EXERCISE DESCRIPTION:
Using the data below, copy each line that includes the word "folder".
***** DATA PROVIDED *****
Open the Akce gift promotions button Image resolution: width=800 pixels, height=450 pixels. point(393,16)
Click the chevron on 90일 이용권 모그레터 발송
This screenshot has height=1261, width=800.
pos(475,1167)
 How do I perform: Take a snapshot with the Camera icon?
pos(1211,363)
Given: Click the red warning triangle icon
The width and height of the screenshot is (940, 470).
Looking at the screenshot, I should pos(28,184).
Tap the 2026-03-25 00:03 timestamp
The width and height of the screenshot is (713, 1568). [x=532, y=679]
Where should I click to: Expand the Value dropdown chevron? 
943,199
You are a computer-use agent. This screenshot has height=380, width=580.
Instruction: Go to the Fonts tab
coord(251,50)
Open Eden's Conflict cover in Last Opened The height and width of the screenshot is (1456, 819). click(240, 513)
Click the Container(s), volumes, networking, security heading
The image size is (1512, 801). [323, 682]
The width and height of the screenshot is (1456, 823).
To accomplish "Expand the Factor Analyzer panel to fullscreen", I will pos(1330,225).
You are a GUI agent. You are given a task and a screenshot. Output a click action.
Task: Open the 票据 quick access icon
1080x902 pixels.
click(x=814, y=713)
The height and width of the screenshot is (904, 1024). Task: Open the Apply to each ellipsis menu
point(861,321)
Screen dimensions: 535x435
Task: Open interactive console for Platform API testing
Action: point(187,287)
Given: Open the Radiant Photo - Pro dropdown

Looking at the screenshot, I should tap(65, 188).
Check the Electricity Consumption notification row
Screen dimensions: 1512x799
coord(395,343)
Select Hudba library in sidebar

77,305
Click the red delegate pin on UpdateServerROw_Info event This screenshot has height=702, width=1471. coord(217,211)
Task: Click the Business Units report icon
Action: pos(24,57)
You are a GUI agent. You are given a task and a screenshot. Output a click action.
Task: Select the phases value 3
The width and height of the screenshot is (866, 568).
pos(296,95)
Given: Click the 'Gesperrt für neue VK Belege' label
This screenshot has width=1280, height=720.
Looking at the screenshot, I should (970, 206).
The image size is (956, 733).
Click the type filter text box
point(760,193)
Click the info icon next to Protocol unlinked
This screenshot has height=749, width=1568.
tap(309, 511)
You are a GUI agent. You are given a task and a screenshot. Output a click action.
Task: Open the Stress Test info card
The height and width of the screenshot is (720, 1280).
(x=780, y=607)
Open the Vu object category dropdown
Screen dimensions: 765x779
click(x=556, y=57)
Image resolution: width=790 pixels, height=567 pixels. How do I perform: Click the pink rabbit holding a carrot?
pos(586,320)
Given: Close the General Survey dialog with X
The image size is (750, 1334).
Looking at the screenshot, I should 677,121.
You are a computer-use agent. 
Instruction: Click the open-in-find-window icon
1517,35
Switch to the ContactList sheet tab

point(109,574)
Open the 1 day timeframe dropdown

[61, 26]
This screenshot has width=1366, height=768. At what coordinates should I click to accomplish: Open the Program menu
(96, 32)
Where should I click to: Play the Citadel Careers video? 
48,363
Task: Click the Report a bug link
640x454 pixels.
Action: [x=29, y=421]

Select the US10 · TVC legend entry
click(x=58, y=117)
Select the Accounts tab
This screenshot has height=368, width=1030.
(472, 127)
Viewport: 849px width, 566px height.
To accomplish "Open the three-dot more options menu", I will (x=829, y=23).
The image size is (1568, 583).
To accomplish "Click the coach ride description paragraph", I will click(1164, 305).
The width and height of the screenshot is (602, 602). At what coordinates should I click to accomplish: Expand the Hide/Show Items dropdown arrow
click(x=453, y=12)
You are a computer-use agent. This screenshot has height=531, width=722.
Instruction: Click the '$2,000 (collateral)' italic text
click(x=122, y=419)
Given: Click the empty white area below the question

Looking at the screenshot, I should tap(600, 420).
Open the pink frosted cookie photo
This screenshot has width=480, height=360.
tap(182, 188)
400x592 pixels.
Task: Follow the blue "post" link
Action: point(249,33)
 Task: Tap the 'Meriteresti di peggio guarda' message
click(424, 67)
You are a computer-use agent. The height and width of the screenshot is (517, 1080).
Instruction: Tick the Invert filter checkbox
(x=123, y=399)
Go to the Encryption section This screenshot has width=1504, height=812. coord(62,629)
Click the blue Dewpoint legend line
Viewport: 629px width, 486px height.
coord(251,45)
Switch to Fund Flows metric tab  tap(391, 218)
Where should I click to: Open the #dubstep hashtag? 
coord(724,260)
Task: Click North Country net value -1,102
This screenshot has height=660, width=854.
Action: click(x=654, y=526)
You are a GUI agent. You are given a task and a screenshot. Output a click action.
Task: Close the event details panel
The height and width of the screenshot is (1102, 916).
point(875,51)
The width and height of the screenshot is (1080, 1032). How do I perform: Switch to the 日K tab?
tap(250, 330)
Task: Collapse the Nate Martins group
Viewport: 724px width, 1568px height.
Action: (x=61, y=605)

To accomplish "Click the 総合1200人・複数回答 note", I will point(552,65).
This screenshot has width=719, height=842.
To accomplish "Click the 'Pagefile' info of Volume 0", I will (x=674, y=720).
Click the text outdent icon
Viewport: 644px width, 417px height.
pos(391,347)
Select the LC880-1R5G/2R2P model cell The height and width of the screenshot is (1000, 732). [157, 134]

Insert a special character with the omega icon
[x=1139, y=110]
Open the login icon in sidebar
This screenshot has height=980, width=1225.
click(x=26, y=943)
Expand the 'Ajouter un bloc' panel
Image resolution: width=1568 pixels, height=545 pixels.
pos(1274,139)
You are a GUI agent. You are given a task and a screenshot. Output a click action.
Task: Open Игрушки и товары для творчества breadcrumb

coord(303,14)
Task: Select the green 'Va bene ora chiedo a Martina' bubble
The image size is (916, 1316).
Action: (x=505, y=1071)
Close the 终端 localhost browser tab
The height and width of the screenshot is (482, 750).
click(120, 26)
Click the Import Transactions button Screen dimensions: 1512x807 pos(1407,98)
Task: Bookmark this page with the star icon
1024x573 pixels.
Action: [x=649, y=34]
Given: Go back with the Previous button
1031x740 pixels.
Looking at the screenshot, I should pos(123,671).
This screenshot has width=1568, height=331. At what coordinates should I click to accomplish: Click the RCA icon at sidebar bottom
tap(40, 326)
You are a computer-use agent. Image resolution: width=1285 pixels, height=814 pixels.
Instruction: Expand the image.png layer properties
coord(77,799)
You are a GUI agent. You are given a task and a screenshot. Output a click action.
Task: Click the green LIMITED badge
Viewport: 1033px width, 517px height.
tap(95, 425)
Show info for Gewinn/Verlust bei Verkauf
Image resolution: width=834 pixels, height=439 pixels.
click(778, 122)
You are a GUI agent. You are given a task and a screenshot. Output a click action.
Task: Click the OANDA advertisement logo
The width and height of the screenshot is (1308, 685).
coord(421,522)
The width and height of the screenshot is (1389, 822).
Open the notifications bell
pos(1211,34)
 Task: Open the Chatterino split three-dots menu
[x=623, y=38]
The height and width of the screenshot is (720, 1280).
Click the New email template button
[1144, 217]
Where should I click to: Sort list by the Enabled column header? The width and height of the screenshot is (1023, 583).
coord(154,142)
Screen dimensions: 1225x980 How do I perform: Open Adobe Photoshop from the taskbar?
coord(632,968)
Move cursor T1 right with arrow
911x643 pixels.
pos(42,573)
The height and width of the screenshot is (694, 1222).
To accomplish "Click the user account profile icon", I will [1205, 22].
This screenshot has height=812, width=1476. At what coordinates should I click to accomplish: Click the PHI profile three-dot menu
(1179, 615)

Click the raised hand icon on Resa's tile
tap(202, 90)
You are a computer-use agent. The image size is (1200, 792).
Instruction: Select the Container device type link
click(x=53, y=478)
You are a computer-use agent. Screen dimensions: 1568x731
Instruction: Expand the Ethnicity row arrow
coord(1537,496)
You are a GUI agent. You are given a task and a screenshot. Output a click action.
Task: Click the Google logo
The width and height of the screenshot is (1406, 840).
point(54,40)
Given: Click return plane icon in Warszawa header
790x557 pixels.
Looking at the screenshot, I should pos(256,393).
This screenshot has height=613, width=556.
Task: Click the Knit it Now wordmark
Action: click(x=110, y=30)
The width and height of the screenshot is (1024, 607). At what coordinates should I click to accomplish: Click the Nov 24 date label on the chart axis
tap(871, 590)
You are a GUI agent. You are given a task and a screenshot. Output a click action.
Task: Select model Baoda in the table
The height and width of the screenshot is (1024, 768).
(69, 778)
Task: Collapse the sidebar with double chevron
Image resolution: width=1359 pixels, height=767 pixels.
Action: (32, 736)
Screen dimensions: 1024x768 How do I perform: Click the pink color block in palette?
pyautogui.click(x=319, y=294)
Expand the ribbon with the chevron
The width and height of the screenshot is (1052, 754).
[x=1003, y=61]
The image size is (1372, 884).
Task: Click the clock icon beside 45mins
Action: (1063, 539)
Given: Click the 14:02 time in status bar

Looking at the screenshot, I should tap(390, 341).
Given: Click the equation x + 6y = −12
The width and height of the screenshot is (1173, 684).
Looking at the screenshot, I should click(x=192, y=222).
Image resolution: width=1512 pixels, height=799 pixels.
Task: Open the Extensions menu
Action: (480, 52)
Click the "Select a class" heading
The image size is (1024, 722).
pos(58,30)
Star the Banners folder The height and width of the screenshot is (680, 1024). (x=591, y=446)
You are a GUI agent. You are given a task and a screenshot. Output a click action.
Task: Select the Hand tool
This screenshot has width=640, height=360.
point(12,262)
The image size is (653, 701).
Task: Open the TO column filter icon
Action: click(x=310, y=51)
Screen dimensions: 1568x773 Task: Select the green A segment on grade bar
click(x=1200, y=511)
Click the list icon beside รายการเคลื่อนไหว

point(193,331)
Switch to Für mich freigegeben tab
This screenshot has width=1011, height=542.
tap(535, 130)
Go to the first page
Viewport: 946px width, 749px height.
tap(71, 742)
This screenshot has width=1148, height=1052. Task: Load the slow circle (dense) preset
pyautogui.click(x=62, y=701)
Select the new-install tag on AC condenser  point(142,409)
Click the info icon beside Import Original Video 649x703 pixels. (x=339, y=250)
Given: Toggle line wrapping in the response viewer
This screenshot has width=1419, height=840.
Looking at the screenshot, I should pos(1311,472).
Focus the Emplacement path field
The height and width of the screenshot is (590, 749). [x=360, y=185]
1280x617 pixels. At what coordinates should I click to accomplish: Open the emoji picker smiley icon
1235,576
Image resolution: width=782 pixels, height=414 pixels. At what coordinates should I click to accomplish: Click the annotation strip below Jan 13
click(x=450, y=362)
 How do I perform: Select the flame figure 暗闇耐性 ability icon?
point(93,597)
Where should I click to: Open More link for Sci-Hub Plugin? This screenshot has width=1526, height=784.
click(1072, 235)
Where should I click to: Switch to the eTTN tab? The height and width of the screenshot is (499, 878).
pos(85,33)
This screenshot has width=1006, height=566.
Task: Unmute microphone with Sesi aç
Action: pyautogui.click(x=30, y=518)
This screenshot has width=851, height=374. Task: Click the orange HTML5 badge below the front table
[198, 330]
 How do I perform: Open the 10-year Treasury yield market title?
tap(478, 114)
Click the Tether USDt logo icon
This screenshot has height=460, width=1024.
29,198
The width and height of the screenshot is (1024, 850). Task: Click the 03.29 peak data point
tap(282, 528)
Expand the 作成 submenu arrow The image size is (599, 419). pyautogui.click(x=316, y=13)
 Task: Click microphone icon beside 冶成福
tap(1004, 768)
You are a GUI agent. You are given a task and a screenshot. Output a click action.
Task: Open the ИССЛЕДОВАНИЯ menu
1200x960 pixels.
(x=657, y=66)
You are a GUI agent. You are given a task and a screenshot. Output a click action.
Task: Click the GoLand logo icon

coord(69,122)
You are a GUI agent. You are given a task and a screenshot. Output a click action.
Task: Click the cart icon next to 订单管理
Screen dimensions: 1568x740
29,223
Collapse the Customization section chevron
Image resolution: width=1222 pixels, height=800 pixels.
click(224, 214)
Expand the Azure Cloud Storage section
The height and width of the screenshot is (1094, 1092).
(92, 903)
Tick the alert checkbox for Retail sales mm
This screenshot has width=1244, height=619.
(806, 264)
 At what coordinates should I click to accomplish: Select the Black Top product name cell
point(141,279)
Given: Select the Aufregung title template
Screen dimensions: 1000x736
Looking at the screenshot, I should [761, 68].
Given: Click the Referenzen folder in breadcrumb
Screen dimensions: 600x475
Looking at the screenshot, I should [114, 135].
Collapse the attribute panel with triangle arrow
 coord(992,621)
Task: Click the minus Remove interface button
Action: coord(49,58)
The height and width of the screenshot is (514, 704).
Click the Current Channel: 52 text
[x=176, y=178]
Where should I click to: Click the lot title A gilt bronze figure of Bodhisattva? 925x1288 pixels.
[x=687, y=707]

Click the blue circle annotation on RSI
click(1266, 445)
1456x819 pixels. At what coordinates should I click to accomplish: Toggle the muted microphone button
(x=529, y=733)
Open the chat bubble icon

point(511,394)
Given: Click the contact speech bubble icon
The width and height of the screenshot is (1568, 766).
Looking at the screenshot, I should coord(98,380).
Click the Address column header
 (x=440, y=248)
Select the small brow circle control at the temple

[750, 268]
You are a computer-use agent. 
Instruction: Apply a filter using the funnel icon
*****
ANSWER TO THE PROBLEM:
Star the Banners folder The height and width of the screenshot is (680, 1024). (x=591, y=446)
Given: Click the Referenzen folder in breadcrumb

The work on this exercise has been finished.